| Article ID | Journal | Published Year | Pages | File Type |
|---|---|---|---|---|
| 1228202 | Microchemical Journal | 2009 | 6 Pages |
An approach using systematic optimization for the formation of an albumin molecularly imprinted polymer (MIP), able to separate albumin from proteins in solution, has been prepared by imprinting albumin using a copolymer comprising 3-dimethylaminopropyl methacrylate and tetraethylene glycol dimethacrylate in a mole ratio of 1 to 8. Cytochrome c, lysozyme and myoglobin were used in competitive re-binding experiments to compete with the polymer's native template with all protein species present at 0.0004 g mL− 1. The effects of: monomer to crosslinker mole ratio, polymerization temperature and time were investigated. It was found that the addition of water 6.04%, into the pre-polymerization albumin–monomer complex enhanced the adsorption capacity and selectivity of the resulting MIP from 2.18 × 10− 3 to 6.02 × 10− 3 g g-MIP− 1 and 83.5% to 98.7%, respectively. These results also showed that the MIP possessed high selectivity and adsorption capacity with respect to albumin in comparison with interfering species also present in solution. Polymerization temperature, time and the water content of the pre-polymerization mixture were all shown to have significant effects on the resulting albumin-MIP's performance. However, their influence on the polymer's affinity for the potentially interfering species was negligible.
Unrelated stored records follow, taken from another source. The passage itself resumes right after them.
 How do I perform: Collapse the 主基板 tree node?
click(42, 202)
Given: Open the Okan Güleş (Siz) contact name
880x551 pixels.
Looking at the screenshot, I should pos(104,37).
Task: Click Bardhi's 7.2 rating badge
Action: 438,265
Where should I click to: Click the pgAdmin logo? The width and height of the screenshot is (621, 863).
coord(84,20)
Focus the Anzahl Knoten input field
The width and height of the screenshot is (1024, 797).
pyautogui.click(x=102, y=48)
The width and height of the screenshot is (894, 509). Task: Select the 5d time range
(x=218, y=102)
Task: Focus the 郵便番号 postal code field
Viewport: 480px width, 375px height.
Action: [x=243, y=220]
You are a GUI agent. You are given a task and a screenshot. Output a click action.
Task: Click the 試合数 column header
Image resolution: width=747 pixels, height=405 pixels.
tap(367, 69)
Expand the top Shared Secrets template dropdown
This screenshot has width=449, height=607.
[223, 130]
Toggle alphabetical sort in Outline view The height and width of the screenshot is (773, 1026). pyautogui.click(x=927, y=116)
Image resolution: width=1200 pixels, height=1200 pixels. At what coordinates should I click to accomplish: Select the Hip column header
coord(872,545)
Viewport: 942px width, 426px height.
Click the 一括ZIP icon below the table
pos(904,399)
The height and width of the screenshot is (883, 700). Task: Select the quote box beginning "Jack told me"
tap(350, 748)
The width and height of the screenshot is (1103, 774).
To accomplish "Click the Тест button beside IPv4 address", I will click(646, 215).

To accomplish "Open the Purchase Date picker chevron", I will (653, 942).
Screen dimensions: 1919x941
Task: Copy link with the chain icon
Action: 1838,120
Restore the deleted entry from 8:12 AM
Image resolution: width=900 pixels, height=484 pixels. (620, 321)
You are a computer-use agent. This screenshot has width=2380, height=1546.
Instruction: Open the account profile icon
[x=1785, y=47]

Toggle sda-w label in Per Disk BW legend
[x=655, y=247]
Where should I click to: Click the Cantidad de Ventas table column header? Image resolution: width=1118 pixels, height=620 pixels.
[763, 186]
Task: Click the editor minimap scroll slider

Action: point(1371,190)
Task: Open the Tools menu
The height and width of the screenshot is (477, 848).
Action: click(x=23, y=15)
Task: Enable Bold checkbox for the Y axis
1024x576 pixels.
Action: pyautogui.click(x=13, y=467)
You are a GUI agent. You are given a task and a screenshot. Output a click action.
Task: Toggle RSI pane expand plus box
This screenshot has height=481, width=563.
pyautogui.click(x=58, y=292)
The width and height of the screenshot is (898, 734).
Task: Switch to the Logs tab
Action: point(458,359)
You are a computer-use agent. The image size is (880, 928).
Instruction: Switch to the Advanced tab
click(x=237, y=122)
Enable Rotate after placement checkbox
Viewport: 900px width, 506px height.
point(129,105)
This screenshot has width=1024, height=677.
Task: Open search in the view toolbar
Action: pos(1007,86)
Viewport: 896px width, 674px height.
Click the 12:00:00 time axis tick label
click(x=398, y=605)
Additionally, higher polymerization temperatures (> 38 °C) and extended polymerization times (> 60 h) increased monomer conversion as determined by HPLC, but decreased the selectivity and adsorption capacity of the MIP. An optimized MIP, with very high selectivity and 6.37 × 10− 3 g g-MIP− 1 template re-adsorption capacity was obtained using the following polymerization conditions: 0.125 mole ratio of monomer to crosslinker, 6.04 wt.% water content with respect to the mass of the monomer complex, 60 h polymerization time at 38 °C, and with 0.47% albumin in the pre-polymerization monomer complex. Finally, the functions of polymerization temperature, time and the significance of the water content in the albumin–monomer complex are also discussed.